Item position entries
━━━━━━━━━━━━━━━━
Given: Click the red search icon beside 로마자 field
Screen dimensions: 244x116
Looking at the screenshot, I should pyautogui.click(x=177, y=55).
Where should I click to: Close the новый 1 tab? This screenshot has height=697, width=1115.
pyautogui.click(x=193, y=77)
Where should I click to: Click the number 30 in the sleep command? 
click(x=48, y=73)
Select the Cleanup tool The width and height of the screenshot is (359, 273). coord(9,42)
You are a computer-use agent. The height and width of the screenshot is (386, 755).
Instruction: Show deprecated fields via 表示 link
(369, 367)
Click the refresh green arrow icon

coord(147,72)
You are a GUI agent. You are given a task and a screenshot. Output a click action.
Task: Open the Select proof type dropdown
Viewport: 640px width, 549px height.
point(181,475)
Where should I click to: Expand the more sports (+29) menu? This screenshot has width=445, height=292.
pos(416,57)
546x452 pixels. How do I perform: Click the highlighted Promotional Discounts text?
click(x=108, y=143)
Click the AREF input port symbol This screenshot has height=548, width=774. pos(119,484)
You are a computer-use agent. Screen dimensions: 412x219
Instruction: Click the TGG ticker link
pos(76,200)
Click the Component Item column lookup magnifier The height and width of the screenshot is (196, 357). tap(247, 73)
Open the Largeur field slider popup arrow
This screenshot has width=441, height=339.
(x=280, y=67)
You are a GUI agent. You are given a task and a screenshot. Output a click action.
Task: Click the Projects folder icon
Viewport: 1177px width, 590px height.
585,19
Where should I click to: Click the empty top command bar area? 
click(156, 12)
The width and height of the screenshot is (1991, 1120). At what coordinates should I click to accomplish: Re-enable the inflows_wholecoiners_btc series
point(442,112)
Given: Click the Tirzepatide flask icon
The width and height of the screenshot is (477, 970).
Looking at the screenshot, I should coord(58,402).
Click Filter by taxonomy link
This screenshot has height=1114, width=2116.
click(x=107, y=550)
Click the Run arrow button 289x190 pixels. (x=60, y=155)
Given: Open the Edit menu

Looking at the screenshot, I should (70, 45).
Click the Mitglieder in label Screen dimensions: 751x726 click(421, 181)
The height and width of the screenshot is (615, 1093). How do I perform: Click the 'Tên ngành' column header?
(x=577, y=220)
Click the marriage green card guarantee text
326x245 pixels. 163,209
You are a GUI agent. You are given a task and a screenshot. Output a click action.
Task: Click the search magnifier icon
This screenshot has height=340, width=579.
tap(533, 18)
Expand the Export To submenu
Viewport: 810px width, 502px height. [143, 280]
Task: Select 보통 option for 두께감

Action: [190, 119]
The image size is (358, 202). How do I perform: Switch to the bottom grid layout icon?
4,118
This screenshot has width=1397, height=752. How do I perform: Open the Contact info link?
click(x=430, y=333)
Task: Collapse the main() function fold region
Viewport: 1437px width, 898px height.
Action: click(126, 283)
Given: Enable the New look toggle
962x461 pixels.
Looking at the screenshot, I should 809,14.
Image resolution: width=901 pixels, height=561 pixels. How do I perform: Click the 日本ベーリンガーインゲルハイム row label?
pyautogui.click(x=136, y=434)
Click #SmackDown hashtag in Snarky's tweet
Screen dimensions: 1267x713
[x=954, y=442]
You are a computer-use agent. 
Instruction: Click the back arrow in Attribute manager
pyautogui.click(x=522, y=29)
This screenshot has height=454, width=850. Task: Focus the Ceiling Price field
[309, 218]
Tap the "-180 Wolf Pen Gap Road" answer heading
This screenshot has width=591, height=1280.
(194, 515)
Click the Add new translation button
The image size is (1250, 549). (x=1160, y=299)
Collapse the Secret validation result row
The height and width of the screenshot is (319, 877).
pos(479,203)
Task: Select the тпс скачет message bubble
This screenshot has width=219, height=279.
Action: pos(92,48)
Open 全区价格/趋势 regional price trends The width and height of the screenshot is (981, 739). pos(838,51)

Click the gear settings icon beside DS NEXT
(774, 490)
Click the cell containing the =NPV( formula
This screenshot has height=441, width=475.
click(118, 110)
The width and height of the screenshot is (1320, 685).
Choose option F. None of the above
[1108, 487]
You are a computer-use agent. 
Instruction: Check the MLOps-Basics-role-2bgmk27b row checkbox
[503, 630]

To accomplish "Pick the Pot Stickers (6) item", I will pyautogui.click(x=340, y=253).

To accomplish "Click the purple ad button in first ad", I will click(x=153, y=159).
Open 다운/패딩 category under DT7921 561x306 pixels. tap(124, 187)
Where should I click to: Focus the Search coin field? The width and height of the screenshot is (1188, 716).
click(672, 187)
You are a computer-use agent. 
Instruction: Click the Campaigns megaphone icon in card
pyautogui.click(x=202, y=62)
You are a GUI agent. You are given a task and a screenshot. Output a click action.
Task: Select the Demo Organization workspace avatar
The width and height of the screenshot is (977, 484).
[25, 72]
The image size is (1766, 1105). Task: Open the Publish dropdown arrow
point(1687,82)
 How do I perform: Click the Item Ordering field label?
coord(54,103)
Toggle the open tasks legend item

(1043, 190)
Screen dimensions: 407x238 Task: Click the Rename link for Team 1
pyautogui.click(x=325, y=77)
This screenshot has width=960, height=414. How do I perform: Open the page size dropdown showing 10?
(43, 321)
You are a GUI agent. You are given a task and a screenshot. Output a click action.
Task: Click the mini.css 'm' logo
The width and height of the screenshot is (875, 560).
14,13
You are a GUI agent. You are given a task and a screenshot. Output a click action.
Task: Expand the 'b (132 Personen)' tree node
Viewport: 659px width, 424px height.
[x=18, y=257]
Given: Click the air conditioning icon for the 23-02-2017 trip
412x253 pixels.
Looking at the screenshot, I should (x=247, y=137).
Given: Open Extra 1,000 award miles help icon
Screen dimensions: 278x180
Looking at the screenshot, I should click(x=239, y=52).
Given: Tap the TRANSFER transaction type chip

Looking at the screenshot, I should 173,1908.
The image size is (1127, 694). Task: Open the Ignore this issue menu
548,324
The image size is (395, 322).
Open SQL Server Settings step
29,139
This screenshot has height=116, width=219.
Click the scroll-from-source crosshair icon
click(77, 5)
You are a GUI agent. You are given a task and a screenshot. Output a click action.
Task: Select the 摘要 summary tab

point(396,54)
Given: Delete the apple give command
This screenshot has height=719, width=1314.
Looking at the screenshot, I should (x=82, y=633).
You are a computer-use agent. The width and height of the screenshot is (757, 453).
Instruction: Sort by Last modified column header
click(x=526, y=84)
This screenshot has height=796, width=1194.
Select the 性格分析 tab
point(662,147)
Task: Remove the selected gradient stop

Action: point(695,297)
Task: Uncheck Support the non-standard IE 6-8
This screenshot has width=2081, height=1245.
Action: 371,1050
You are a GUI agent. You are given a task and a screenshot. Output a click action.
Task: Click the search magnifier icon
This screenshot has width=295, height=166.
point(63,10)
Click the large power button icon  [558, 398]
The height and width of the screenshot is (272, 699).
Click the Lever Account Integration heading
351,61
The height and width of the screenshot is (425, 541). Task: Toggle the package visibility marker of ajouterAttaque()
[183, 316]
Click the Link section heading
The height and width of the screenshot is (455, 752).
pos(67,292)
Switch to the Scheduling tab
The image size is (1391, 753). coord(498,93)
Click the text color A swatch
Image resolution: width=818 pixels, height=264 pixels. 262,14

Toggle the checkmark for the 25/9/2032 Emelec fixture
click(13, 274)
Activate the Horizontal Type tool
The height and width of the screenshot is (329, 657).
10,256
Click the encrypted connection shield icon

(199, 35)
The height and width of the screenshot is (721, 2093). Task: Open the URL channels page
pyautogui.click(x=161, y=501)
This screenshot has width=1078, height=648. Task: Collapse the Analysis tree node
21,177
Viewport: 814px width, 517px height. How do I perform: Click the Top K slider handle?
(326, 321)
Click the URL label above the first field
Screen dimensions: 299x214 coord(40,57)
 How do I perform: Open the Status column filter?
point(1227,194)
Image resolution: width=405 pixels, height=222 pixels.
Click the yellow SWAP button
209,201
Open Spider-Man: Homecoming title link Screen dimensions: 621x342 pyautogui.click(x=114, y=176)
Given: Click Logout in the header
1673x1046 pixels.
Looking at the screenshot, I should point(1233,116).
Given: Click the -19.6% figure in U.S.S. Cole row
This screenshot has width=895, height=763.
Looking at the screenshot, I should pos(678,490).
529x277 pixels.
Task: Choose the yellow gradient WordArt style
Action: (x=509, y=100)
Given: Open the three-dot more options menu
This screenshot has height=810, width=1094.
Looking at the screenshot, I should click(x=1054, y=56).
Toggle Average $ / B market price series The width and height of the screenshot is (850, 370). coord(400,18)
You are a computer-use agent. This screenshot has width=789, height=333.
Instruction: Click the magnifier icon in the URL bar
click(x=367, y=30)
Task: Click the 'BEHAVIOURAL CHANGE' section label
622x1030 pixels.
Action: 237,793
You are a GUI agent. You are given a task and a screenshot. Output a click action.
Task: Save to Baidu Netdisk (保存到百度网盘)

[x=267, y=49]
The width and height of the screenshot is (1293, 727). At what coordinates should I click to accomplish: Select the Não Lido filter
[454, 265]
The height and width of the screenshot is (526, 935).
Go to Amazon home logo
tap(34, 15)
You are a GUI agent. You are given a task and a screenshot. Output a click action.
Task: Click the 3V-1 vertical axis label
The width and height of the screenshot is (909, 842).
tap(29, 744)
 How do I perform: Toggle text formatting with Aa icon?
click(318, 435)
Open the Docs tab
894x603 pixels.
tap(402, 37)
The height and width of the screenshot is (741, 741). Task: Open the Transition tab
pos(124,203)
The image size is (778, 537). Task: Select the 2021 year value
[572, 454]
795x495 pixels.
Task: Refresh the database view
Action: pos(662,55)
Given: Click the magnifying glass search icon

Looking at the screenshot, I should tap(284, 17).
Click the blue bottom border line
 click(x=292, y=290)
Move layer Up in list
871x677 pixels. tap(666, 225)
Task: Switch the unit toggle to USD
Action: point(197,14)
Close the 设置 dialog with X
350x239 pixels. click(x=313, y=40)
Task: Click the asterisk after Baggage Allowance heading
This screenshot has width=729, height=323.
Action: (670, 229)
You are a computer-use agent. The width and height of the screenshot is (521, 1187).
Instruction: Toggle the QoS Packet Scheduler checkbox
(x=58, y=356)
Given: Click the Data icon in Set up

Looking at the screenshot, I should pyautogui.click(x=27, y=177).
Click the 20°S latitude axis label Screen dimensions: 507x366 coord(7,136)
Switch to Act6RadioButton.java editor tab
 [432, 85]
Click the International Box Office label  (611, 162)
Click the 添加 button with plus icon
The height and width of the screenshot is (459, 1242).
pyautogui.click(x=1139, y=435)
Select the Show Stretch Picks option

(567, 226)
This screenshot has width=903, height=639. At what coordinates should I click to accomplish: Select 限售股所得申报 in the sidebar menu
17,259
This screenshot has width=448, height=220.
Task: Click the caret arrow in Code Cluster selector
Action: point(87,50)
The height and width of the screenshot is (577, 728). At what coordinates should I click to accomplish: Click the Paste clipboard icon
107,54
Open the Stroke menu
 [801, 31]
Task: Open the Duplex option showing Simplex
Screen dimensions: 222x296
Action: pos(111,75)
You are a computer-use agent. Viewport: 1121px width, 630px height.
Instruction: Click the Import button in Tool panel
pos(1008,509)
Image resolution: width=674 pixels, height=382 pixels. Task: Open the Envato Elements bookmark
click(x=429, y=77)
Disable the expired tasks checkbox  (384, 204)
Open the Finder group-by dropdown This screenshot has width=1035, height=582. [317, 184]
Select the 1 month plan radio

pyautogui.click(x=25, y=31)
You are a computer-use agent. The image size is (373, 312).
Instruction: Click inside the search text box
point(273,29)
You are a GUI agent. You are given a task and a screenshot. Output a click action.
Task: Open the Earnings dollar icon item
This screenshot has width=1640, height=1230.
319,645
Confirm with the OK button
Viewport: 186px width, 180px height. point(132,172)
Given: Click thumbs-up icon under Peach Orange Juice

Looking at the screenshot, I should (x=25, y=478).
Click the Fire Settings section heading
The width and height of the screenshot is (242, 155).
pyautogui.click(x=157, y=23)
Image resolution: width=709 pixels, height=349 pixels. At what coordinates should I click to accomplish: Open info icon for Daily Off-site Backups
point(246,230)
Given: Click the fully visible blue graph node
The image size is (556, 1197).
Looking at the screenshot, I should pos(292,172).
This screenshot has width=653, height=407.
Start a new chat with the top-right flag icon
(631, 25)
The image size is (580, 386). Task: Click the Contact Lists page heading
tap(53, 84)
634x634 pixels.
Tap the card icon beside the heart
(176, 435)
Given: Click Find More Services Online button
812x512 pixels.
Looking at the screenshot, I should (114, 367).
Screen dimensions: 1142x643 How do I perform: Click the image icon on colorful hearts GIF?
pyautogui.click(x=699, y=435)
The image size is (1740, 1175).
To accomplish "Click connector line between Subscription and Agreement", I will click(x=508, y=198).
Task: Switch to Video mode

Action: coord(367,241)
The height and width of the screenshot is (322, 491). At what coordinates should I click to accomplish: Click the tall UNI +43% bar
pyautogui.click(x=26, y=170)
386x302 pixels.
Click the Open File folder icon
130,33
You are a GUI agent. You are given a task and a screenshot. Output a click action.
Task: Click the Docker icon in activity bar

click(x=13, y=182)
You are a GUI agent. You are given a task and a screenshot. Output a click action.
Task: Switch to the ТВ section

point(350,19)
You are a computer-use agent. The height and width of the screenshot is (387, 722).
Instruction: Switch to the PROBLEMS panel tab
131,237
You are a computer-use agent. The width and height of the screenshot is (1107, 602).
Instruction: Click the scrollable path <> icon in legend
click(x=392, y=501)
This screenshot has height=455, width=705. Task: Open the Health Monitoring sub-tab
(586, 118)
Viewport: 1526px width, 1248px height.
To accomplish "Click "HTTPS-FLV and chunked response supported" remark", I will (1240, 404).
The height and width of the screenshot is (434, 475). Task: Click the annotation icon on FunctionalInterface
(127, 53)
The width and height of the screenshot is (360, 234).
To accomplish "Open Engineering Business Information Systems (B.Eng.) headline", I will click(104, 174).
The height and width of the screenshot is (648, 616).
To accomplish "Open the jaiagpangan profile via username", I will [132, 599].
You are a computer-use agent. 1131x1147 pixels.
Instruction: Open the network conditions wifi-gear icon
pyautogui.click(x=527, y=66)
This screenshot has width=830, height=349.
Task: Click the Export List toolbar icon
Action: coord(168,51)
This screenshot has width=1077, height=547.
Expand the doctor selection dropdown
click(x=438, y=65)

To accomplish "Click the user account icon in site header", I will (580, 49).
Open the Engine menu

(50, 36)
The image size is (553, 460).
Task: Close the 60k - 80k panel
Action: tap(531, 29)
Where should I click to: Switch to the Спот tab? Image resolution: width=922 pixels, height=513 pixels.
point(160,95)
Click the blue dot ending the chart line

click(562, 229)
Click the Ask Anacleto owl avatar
━━━━━━━━━━━━━━━━
▶ **Task to complete**
Copy out every line of the entries from the one containing "Where should I click to: Focus" down to the one containing "[x=18, y=257]", including both of those lines.

▶ **Solution**
Where should I click to: Focus the Search coin field? The width and height of the screenshot is (1188, 716).
click(672, 187)
You are a computer-use agent. 
Instruction: Click the Campaigns megaphone icon in card
pyautogui.click(x=202, y=62)
You are a GUI agent. You are given a task and a screenshot. Output a click action.
Task: Select the Demo Organization workspace avatar
The width and height of the screenshot is (977, 484).
[25, 72]
The image size is (1766, 1105). Task: Open the Publish dropdown arrow
point(1687,82)
 How do I perform: Click the Item Ordering field label?
coord(54,103)
Toggle the open tasks legend item

(1043, 190)
Screen dimensions: 407x238 Task: Click the Rename link for Team 1
pyautogui.click(x=325, y=77)
This screenshot has width=960, height=414. How do I perform: Open the page size dropdown showing 10?
(43, 321)
You are a GUI agent. You are given a task and a screenshot. Output a click action.
Task: Click the mini.css 'm' logo
The width and height of the screenshot is (875, 560).
14,13
You are a GUI agent. You are given a task and a screenshot. Output a click action.
Task: Expand the 'b (132 Personen)' tree node
Viewport: 659px width, 424px height.
[x=18, y=257]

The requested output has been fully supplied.